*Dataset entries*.
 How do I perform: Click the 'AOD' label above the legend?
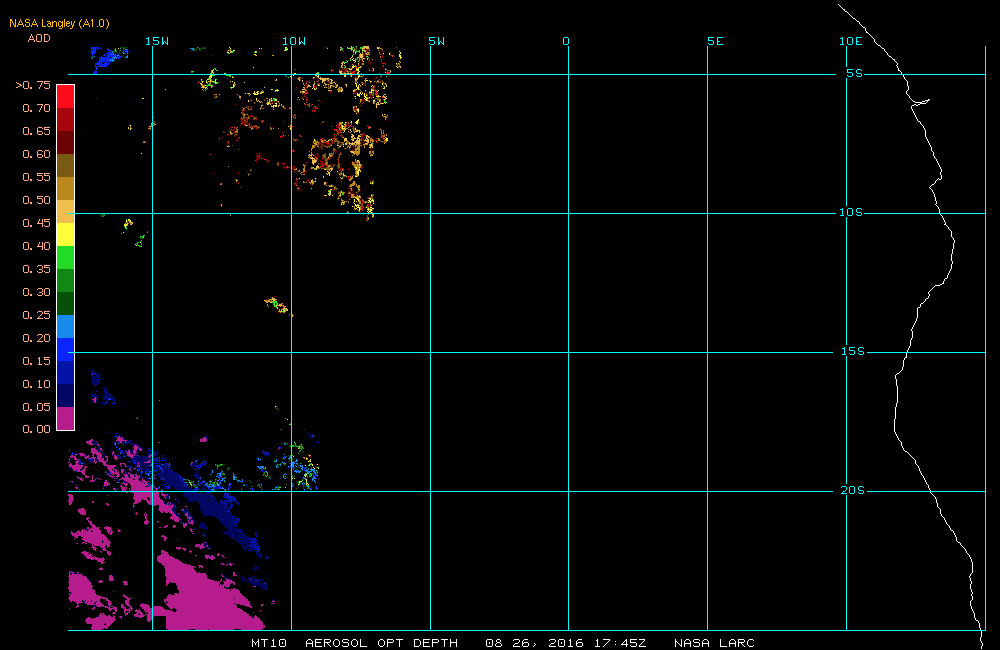(x=38, y=39)
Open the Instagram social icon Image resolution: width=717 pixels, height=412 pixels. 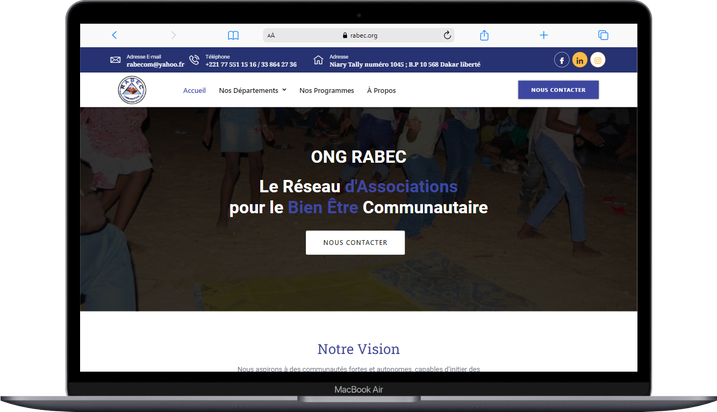(x=598, y=60)
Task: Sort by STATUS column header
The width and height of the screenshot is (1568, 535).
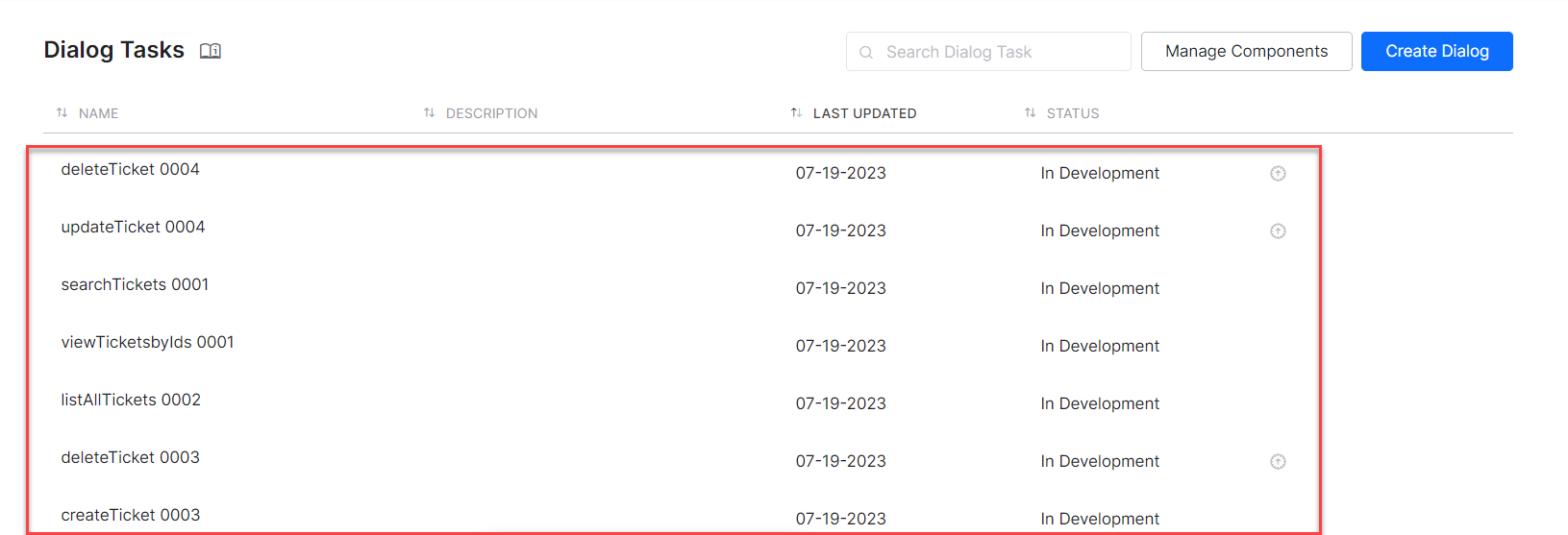Action: pos(1073,113)
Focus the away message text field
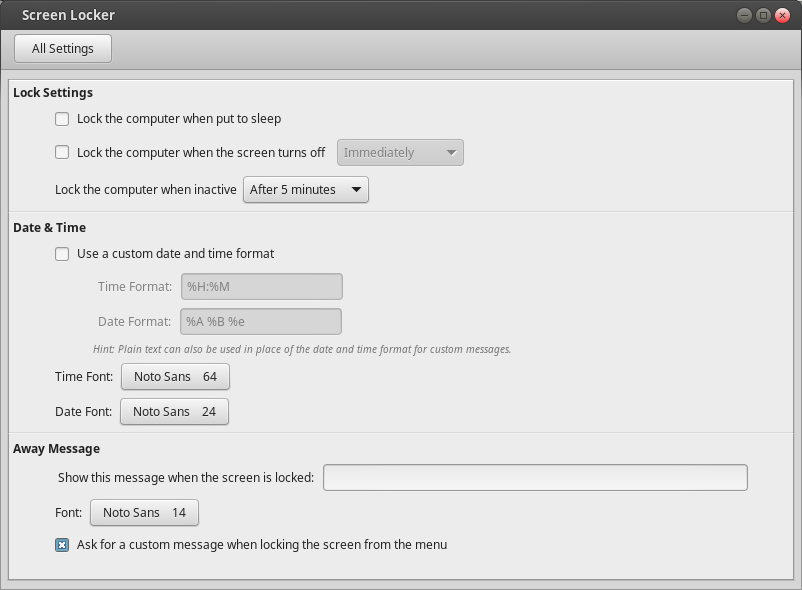 [535, 478]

*ABOUT THIS TASK*. The lines wanted are those from the one with "Task: Sort by STATUS column header" to the end of the entries above, repeated exactly, both ends included. Leave out the pictures.

*OUTPUT FOR THIS TASK*.
Task: Sort by STATUS column header
The width and height of the screenshot is (1568, 535).
Action: pos(1073,113)
Focus the away message text field
 [535, 478]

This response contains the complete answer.